Madonna’s Institute for Rehabilitation Science and Engineering is known for creating patient-centered, technological solutions. And its latest innovation, a metal doorstop with a collapsible tripod hook, is no exception. For Madonna patient Taylor Peter, this small-yet-mighty device opens up doors and, along with it, her world.
“I don’t like to rely on people, and I want to be as independent as possible,” Taylor said.
The Southeast Community College student lives with several medical conditions and uses a power wheelchair to get around. Taylor came to Madonna after a surgery that left her physically weak earlier this summer.
“When I first got here, they asked me about things I struggled with and my goals,” Taylor said. “It sort of started as a joke, but I’ve had many experiences where I’ve gotten stuck in [public] bathrooms. I’m not strong enough to pull the doors open. When I shared that, they took it very seriously.”
At first, Emily Kouma, OTR/L, one of Taylor’s occupational therapists at Madonna, devised several strategies for the 20-year-old. When these maneuvers didn’t work for Taylor, Kouma turned to Madonna’s onsite engineering team at the Institute.
“I suggested a sort of doorstop that she could place when she began to exit the public restroom door which would allow her sufficient access to be able to continue to open the door with her power chair,” Kouma said. “Once we had the idea in mind and had practiced with our mock-up, I reached out to Arash and the Institute and described the device that Taylor and I were looking for.”
From there, Arash Gonabadi, MS, Ph.D., the Institute’s assistant research director, designed and created Taylor’s unique doorstop and its complementary tripod hook. Partially weighted and made of metal, the doorstop features a small metal loop on top and a non-slip bottom. Meanwhile, the collapsible tripod features an adjustable metal hook at the end. Once Gonabadi had finished building his prototype, the three met to test it out in a therapy session. Taylor practiced placing the doorstop near the bathroom doors and then used the expandable tripod hook to pick it up off the floor.
“I thought it was really cool,” Taylor said. “I was shocked how well it worked and all the thought that went into [making] it.” Kouma agreed.

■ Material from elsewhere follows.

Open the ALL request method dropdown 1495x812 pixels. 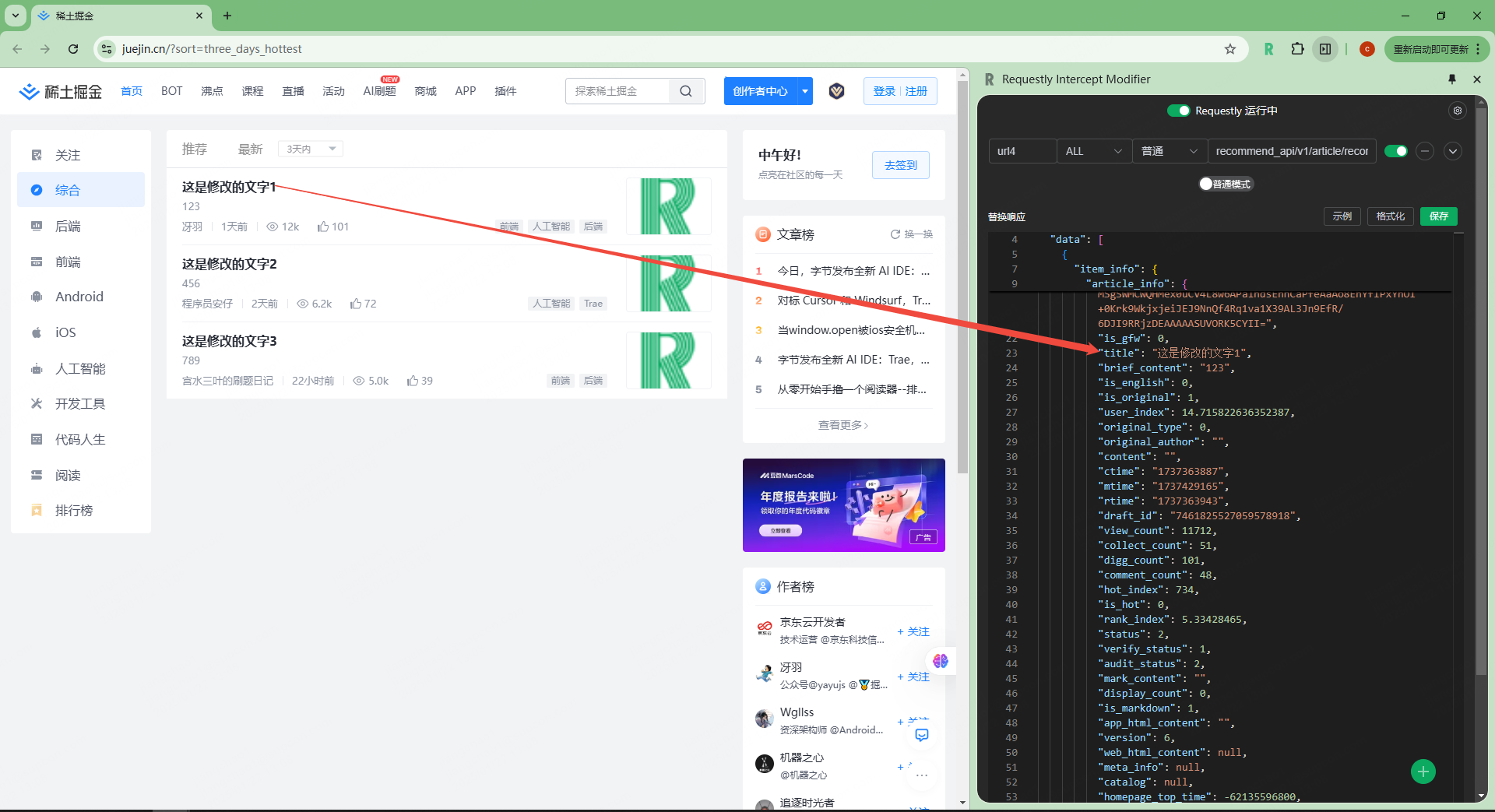point(1093,151)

“Arash made our design come to life,” Kouma said. “It's taken a little practice on her part to master it, but it has been a great solution to her goal of independence.”
Meanwhile, Taylor remains incredibly grateful for the Madonna staff who made this tool possible.
“Pretty much everyone I’ve worked with here, I’ve bonded with,” she said. “The majority of people here have that thinking brain. Like, ‘we don’t have anything that would help right now, so what can we create?’ They all just have creative minds here.”